Task: From the records below, return every line containing the word "agent".

Stored data
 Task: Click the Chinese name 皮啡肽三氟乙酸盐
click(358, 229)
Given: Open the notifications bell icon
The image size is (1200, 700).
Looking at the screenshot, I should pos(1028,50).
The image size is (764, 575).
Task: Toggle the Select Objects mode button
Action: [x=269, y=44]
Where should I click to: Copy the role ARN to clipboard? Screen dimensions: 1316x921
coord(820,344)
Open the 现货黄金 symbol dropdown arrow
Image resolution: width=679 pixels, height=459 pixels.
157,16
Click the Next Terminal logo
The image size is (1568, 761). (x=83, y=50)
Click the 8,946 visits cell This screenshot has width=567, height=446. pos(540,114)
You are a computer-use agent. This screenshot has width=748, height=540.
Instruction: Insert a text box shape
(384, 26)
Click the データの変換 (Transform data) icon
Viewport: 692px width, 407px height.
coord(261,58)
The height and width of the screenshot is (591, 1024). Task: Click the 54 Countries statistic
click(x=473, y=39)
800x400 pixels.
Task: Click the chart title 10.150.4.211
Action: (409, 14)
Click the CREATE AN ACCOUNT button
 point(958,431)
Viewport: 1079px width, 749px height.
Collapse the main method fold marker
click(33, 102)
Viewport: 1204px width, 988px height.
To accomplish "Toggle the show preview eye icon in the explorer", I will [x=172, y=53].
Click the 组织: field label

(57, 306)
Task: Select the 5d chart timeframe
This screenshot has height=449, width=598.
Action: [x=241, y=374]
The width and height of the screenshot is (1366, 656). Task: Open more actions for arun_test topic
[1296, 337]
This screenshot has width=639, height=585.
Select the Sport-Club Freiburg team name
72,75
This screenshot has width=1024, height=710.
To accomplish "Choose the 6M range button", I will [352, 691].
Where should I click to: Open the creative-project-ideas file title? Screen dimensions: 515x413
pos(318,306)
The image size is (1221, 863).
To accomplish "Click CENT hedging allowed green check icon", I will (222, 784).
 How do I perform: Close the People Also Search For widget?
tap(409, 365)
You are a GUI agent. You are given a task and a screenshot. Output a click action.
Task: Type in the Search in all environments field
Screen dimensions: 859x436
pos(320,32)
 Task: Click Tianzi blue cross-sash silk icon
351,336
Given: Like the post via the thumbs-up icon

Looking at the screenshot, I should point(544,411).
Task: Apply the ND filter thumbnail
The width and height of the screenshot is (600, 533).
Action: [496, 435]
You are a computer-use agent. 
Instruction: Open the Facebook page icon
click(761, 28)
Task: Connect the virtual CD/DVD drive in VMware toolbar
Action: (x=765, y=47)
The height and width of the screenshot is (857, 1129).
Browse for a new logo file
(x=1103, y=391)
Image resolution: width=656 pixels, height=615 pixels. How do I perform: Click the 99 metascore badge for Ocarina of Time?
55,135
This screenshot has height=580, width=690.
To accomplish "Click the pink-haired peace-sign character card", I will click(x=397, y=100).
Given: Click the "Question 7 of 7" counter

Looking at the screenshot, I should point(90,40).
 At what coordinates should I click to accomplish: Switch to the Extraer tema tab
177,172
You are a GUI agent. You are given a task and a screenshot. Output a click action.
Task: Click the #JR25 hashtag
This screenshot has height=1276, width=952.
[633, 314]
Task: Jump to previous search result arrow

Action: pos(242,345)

Task output:
You are a computer-use agent. This screenshot has width=748, height=540.
You are a GUI agent. You are given a task and a screenshot. Output a click action.
You are a computer-use agent. 
You are a GUI agent. You are given a task and a screenshot. Output a click action.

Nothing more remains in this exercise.